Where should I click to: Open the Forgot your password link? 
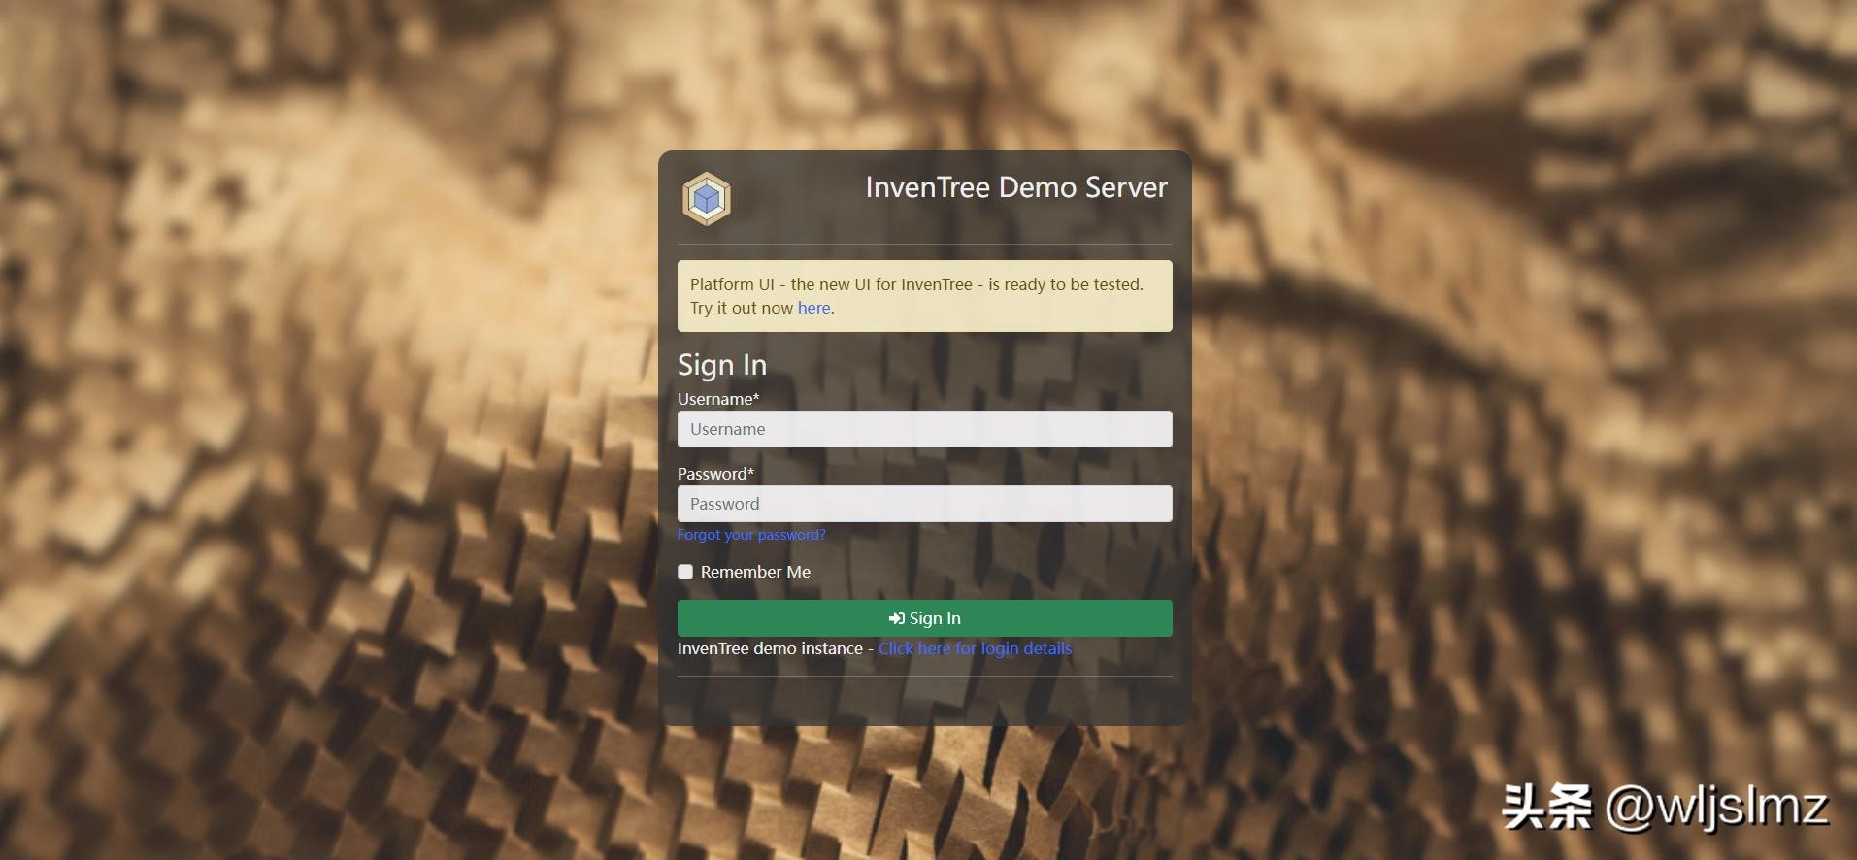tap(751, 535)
...
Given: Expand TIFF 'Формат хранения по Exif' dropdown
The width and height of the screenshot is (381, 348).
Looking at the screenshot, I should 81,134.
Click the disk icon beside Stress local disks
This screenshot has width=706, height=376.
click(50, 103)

Instructions to follow: Render the lines from the one containing "Given: Expand TIFF" through the one containing "click(50, 103)", both included, as a JSON list of strings with one string per line and no blank lines.

The result:
[
  "Given: Expand TIFF 'Формат хранения по Exif' dropdown",
  "The width and height of the screenshot is (381, 348).",
  "Looking at the screenshot, I should 81,134.",
  "Click the disk icon beside Stress local disks",
  "This screenshot has width=706, height=376.",
  "click(50, 103)"
]